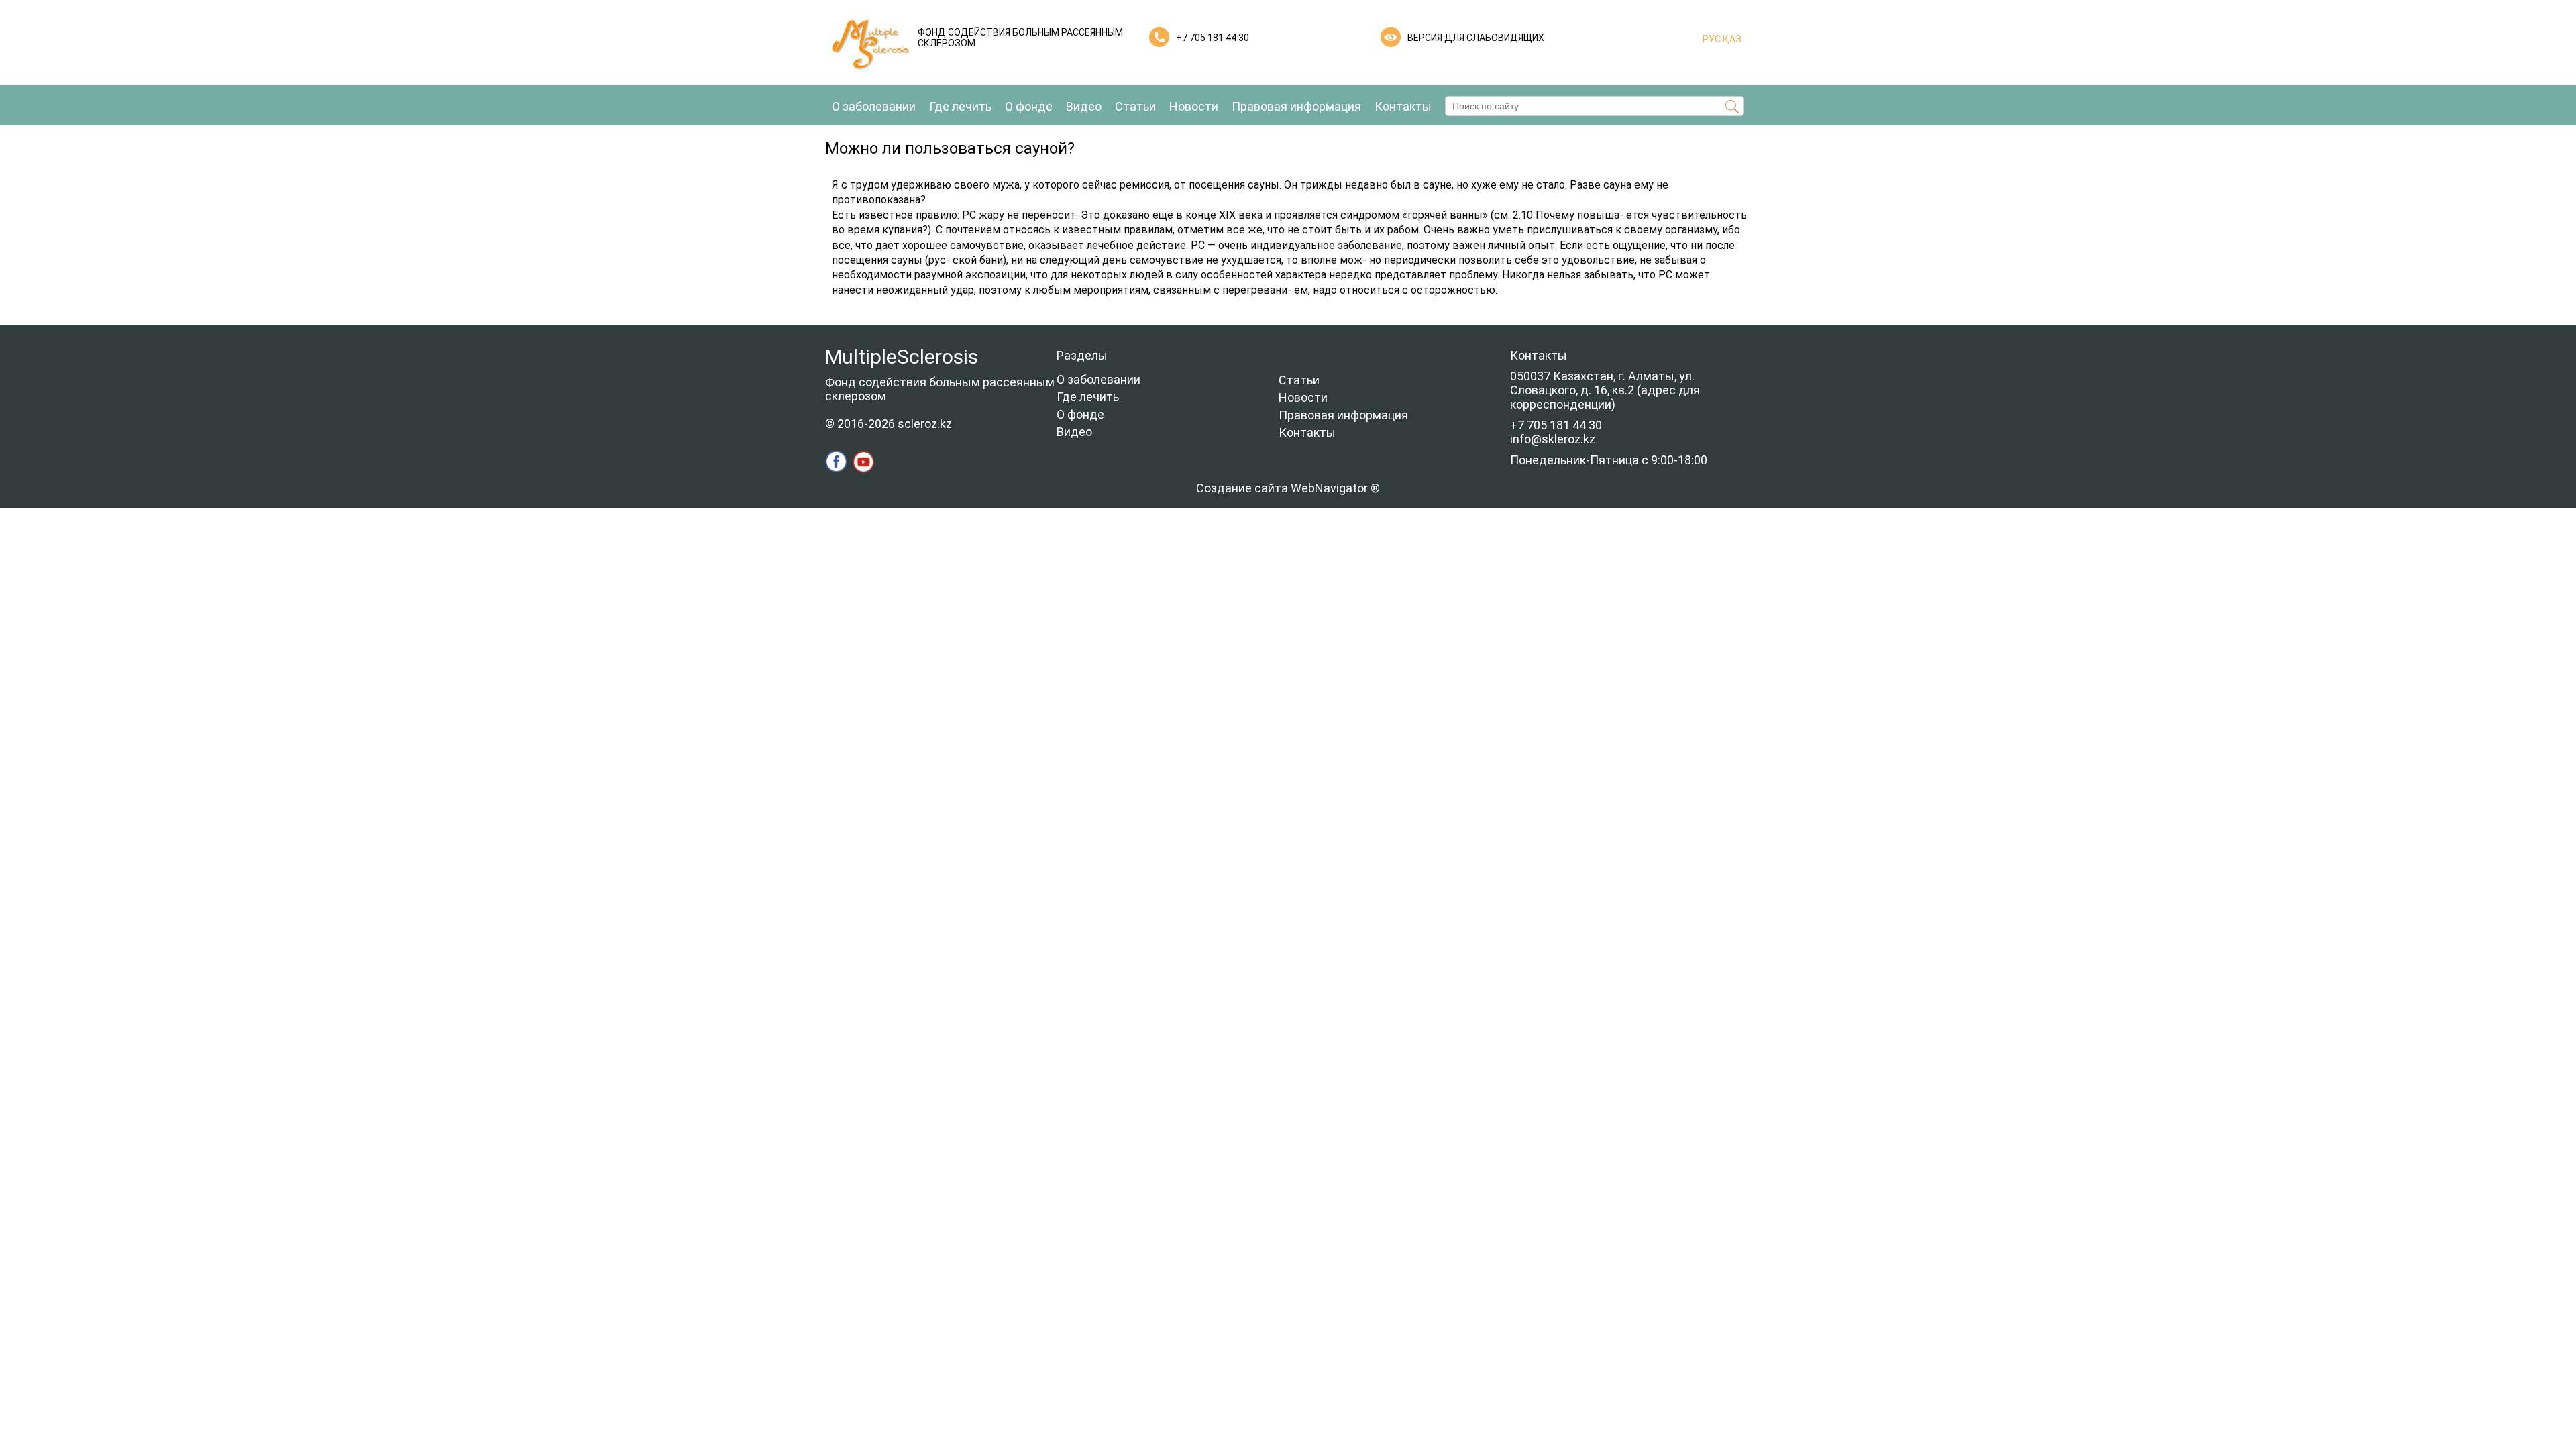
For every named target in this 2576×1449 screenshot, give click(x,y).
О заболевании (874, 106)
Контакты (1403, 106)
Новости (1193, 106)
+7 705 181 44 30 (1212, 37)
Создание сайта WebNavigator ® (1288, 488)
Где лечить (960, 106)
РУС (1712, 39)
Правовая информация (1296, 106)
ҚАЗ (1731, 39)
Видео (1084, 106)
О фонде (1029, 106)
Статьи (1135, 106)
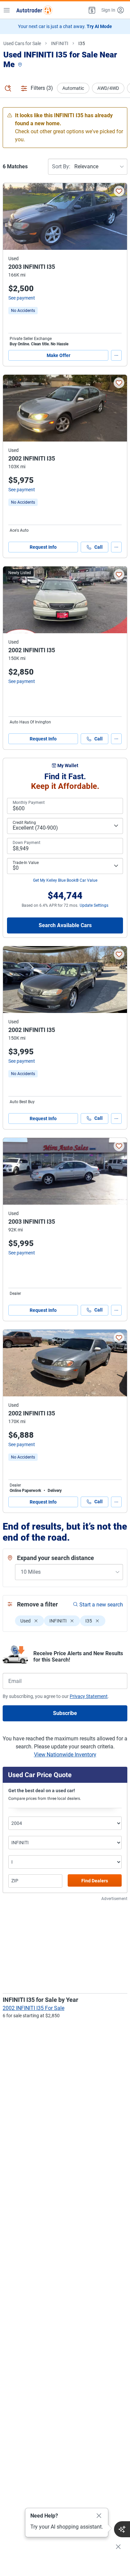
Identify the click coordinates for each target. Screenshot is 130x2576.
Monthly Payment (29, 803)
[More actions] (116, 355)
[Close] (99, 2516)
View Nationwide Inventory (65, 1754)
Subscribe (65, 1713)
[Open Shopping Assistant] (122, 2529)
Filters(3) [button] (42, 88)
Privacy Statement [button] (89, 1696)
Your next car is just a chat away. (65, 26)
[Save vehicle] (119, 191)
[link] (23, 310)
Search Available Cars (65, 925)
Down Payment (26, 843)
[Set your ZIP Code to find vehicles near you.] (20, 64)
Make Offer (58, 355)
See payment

────────

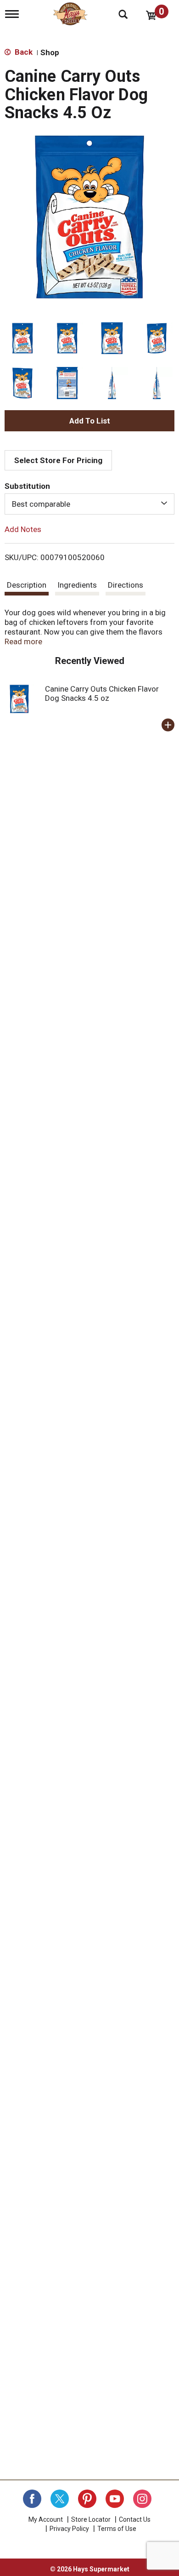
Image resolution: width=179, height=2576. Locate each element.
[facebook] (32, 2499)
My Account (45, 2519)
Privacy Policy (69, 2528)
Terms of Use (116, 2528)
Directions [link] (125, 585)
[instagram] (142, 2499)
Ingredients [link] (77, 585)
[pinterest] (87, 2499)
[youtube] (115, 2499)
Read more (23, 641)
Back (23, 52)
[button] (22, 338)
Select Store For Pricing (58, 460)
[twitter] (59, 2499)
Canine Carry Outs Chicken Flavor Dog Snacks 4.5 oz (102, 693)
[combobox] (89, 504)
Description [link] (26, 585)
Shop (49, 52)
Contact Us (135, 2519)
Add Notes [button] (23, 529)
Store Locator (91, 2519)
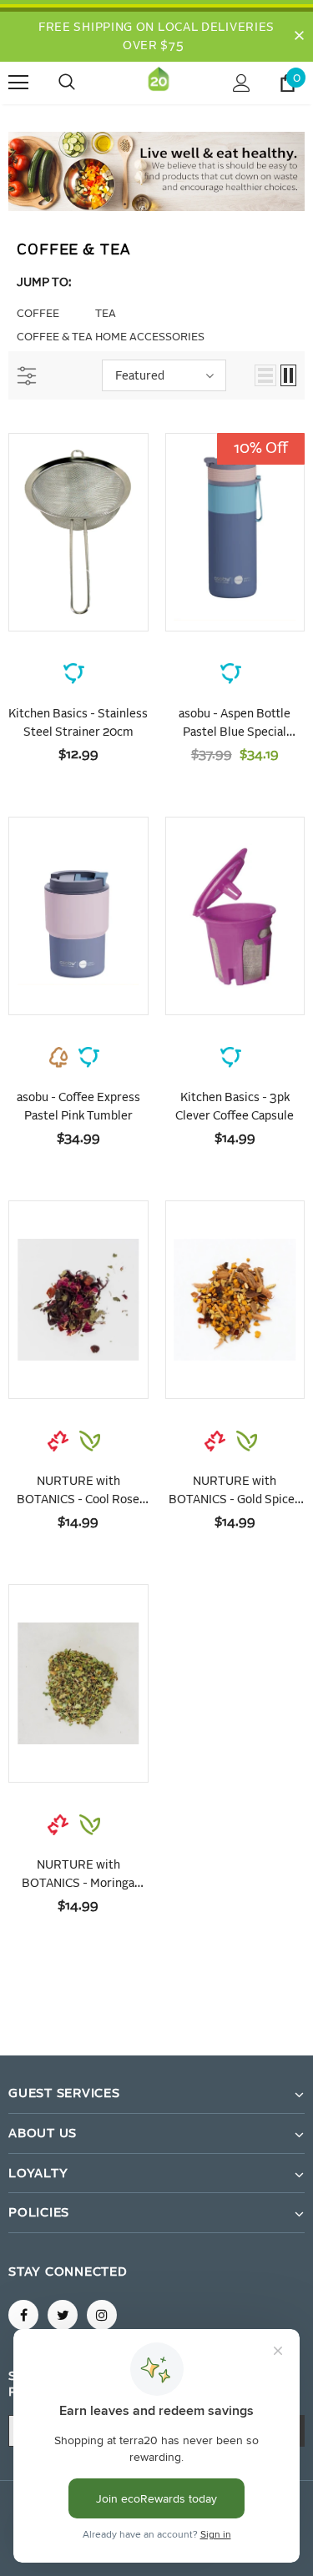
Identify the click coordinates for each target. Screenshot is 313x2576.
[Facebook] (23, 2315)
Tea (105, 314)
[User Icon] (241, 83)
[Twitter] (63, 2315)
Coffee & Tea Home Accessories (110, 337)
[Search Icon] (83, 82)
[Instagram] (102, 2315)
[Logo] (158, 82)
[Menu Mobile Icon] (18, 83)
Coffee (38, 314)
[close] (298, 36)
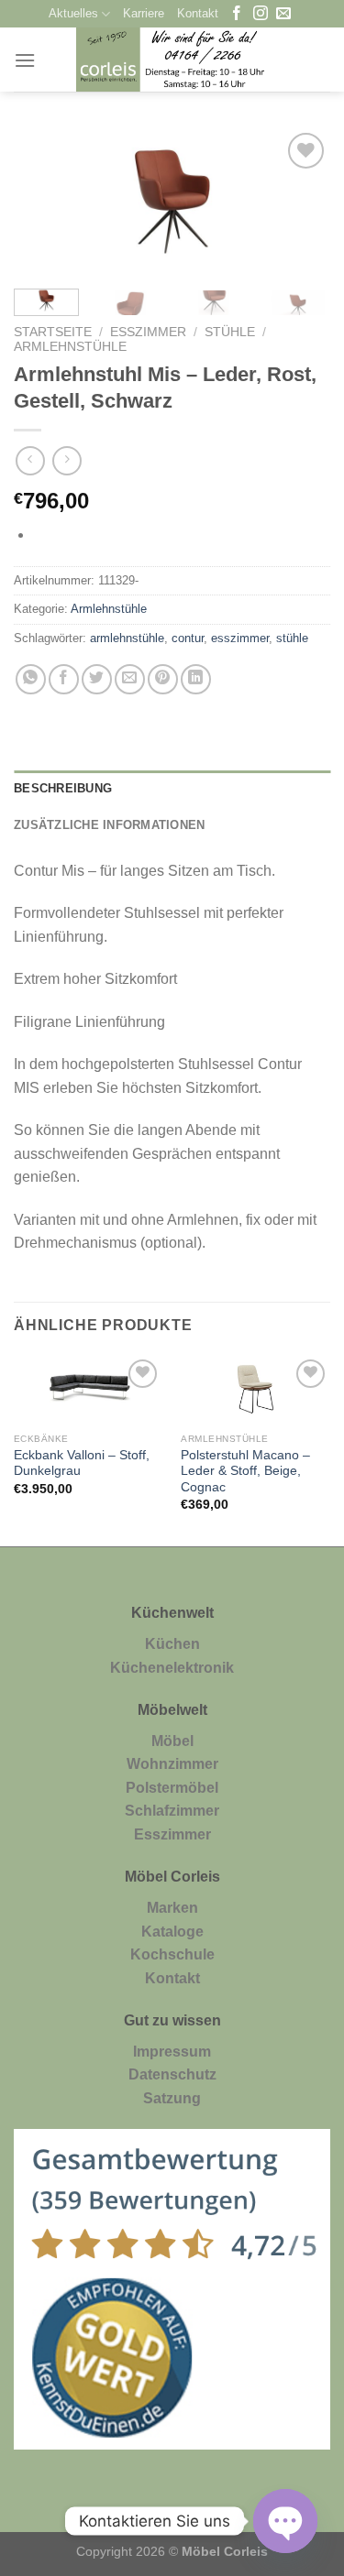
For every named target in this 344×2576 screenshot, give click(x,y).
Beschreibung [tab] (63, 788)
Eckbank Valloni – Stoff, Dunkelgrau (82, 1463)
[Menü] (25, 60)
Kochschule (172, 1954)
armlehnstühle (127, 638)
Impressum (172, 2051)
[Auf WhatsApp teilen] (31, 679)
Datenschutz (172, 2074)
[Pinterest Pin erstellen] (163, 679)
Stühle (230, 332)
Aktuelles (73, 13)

────────

- **What needs to be done**: Where a line contains the word "every", copy that line from the listing above.

- **Solution for this exercise**:
For every named target in this 2576×1449 screenshot, give click(x,y).
For every named target in this 344×2576 screenshot, give click(x,y).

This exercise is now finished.